_Assigned task_. An identical copy of all records below is to be written out.

_Recorded data_.
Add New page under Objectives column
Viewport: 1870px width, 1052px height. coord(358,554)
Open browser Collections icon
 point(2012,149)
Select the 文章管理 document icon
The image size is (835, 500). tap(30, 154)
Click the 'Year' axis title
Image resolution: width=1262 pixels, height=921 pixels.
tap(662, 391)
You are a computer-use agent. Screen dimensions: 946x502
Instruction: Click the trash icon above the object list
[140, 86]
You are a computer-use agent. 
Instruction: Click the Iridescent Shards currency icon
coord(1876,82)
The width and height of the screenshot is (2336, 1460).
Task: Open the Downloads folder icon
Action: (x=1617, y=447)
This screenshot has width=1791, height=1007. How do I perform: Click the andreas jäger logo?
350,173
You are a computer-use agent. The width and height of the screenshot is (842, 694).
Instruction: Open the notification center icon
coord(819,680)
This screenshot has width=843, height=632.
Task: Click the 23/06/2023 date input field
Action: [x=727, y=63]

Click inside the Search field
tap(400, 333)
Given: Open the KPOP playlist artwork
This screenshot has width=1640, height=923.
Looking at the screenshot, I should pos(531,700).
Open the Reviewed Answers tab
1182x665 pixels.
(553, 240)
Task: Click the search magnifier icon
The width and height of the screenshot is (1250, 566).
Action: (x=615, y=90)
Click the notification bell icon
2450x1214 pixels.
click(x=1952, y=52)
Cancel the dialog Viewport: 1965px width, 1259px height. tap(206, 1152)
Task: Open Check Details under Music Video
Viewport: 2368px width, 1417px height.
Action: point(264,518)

_Your solution_.
Add New page under Objectives column
Viewport: 1870px width, 1052px height. coord(358,554)
Open browser Collections icon
 point(2012,149)
Select the 文章管理 document icon
The image size is (835, 500). tap(30, 154)
Click the 'Year' axis title
Image resolution: width=1262 pixels, height=921 pixels.
tap(662, 391)
You are a computer-use agent. Screen dimensions: 946x502
Instruction: Click the trash icon above the object list
[140, 86]
You are a computer-use agent. 
Instruction: Click the Iridescent Shards currency icon
coord(1876,82)
The width and height of the screenshot is (2336, 1460).
Task: Open the Downloads folder icon
Action: (x=1617, y=447)
This screenshot has width=1791, height=1007. How do I perform: Click the andreas jäger logo?
350,173
You are a computer-use agent. The width and height of the screenshot is (842, 694).
Instruction: Open the notification center icon
coord(819,680)
This screenshot has width=843, height=632.
Task: Click the 23/06/2023 date input field
Action: [x=727, y=63]

Click inside the Search field
tap(400, 333)
Given: Open the KPOP playlist artwork
This screenshot has width=1640, height=923.
Looking at the screenshot, I should pos(531,700).
Open the Reviewed Answers tab
1182x665 pixels.
(553, 240)
Task: Click the search magnifier icon
The width and height of the screenshot is (1250, 566).
Action: (x=615, y=90)
Click the notification bell icon
2450x1214 pixels.
click(x=1952, y=52)
Cancel the dialog Viewport: 1965px width, 1259px height. tap(206, 1152)
Task: Open Check Details under Music Video
Viewport: 2368px width, 1417px height.
Action: point(264,518)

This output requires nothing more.